(Screen grounding records)
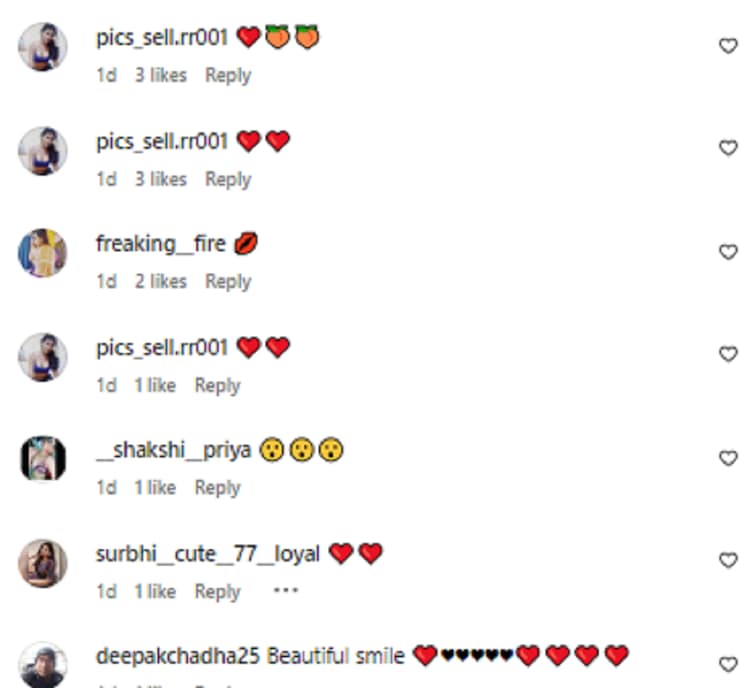Viewport: 750px width, 688px height.
Task: Open freaking__fire's profile picture
Action: click(43, 253)
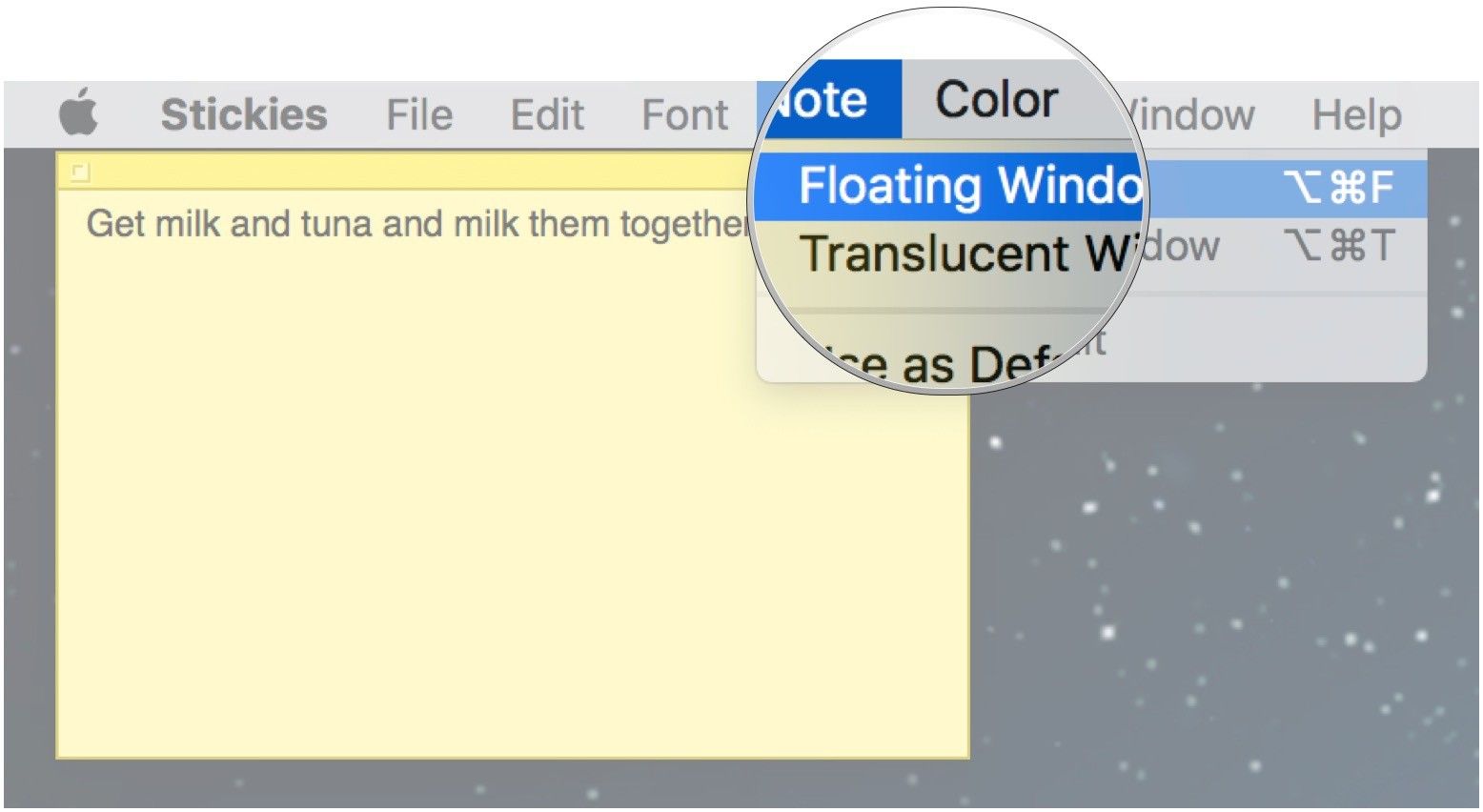The image size is (1483, 812).
Task: Open the Font menu
Action: tap(684, 114)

• GOAL OF THE EXERCISE:
Write out the lines of all the records above word for word, leaving out the pictures.

• RESULT OF THE TASK:
Viewport: 750px width, 688px height.
Task: Open freaking__fire's profile picture
Action: click(43, 253)
The image size is (1483, 812).
Task: Open the Font menu
Action: tap(684, 114)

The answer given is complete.